Ann dies in 1826, several months after Judson is released. Their infant daughter Maria dies six months later.
Judson goes into a period of depression and spiritual crisis so severe that he withdraws from society, digs a grave in the jungle, and sits beside it for days, contemplating death. He calls this period his dark night of the soul.
He eventually emerges. He marries again. He continues translating the Bible into Burmese. He goes back to preaching.
When he dies in 1850, there are sixty-three Burmese churches and over seven thousand Christians in Burma. The Burmese Bible he completed — twelve years of translation work — is still in use today.

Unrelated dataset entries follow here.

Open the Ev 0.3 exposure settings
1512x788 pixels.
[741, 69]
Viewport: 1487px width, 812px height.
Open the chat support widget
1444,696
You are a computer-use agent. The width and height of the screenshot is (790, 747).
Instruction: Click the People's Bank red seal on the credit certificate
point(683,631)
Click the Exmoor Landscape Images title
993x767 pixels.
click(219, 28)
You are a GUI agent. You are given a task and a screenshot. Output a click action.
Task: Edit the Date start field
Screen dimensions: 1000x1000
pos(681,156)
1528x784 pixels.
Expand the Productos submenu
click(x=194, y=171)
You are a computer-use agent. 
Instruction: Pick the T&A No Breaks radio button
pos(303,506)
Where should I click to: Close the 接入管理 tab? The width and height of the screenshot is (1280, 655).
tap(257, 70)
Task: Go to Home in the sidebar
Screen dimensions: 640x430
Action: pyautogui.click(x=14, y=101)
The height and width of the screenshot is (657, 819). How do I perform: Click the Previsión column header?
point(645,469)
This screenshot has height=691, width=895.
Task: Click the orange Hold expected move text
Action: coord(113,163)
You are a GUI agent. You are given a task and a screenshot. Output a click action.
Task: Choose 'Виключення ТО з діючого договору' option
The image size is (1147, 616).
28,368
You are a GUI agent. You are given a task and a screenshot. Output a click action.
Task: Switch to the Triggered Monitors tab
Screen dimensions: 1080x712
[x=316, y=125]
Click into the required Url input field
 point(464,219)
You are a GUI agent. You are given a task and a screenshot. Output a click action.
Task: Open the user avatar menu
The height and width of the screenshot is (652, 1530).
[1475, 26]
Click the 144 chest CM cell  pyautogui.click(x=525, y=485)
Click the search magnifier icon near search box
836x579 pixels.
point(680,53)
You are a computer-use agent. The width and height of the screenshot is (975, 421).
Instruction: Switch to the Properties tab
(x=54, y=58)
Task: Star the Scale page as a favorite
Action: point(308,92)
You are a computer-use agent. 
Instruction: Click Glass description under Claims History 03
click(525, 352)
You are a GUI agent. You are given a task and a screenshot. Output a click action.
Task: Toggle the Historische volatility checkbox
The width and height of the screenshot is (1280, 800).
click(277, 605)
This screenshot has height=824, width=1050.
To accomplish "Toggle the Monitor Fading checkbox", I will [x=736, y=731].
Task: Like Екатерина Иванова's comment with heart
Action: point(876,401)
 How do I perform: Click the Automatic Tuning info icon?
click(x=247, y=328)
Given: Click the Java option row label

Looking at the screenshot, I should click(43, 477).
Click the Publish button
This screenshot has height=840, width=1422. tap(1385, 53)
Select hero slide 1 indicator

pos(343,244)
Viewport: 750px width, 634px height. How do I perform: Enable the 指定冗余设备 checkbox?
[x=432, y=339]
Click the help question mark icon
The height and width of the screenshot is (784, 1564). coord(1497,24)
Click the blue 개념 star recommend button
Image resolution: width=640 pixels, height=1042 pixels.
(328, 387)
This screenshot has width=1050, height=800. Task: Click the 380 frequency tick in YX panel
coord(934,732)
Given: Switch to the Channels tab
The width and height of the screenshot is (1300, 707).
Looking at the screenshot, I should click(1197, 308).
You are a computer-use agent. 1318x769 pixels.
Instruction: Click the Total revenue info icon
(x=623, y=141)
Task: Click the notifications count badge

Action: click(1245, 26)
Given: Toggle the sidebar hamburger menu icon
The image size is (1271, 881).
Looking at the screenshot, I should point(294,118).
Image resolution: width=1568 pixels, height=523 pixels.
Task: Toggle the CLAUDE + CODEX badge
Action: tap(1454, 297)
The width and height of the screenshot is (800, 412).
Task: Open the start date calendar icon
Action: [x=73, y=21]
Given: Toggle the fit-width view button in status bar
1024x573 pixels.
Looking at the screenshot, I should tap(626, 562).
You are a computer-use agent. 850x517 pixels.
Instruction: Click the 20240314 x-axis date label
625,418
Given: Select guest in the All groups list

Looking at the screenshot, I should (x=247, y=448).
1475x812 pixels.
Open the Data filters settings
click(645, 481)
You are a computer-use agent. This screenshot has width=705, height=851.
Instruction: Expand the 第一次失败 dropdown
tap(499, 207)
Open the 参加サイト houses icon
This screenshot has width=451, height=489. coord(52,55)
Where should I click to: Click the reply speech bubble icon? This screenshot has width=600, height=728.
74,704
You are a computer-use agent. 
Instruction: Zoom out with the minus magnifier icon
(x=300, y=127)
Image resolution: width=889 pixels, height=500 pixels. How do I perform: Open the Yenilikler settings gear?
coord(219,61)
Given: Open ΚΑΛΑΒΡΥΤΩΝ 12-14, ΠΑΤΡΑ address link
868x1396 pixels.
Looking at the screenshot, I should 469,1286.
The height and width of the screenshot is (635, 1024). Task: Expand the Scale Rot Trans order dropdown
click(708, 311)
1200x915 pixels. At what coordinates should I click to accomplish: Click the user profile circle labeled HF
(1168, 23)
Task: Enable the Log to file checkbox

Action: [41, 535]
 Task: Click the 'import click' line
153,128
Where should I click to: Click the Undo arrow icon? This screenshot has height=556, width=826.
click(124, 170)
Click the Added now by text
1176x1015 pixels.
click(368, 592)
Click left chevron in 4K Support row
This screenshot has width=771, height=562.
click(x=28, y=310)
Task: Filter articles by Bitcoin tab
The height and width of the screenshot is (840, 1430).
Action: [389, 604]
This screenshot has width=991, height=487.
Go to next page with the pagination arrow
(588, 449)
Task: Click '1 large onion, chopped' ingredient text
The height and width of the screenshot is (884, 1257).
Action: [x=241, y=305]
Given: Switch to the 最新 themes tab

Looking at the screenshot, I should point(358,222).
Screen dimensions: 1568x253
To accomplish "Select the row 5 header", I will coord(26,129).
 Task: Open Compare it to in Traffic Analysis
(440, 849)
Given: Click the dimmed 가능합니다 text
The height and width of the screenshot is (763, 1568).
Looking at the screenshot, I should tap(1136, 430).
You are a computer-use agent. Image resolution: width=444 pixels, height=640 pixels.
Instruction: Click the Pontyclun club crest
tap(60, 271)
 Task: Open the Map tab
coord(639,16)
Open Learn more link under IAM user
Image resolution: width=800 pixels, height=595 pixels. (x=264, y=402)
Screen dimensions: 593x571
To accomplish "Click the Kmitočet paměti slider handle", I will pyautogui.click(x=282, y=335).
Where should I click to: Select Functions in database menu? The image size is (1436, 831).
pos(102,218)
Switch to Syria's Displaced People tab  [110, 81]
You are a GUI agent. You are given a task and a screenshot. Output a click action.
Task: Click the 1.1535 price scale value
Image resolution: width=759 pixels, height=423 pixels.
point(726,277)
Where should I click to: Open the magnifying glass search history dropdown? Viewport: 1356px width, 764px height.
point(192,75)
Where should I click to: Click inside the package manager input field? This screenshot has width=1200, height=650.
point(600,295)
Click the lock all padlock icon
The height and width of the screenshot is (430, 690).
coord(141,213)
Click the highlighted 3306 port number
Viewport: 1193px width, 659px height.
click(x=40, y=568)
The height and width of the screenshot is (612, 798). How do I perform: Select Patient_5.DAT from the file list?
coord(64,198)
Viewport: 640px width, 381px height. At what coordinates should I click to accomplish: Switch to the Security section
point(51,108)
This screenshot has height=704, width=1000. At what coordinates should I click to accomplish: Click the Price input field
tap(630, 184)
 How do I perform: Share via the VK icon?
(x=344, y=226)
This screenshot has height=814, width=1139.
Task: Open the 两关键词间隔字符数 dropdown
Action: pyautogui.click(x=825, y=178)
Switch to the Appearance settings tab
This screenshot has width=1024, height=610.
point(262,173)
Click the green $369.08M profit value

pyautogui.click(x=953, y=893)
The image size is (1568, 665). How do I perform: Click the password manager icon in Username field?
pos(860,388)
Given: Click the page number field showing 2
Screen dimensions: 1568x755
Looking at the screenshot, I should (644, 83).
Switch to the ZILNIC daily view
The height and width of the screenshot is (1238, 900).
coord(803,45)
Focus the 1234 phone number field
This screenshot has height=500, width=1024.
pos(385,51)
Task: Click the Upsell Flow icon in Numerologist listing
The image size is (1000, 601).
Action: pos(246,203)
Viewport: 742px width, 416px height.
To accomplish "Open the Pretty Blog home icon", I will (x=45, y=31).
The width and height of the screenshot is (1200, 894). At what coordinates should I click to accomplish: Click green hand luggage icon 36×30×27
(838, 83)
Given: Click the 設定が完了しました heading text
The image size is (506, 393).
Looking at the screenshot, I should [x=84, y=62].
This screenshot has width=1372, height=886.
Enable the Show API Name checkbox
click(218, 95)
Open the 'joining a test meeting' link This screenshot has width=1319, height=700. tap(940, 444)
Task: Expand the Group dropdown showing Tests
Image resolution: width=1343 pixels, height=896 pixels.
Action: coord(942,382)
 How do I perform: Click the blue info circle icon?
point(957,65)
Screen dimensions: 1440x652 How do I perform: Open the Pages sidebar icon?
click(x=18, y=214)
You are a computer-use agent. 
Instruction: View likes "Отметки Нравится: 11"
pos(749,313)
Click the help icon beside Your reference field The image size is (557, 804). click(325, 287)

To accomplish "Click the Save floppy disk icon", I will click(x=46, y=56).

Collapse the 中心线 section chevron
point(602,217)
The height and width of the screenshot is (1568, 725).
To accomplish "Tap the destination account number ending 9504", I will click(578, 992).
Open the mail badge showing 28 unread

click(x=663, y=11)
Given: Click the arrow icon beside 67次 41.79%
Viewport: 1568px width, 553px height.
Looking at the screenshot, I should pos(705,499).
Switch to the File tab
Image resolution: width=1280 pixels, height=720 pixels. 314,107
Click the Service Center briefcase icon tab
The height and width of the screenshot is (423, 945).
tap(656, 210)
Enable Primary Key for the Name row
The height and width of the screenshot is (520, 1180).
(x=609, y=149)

The prison, the deaths, the dark grave in the jungle — all of it is in the Burma Bible.
“The future is as bright as the promises of God.”
— Adoniram Judson, attributed, c. 1830s AD
“Remember my affliction and my misery, the wormwood and the gall. My soul still remembers them, and is bowed down within me. This I recall to my mind; therefore have I hope. It is of the LORD's lovingkindnesses that we are not consumed, because his compassion doesn't fail. They are new every morning; great is your faithfulness.”
The future is as bright as the promises of God.
Judson said this from inside a life that included seventeen months in a death prison, the deaths of his wife and infant daughter, and a period of such profound depression that he dug his own grave and sat beside it.
The brightness is not the brightness of someone who has been spared the dark. It is the brightness of someone who has been through the dark and found that the promises of God were still true on the other side.
That is the only brightness worth having — not the brightness of easy faith, untested, unscathed, but the brightness of faith that has been through the night and arrived at a morning it did not manufacture.
How bright is your future? And is it bright because life is easy, or because the promises are real?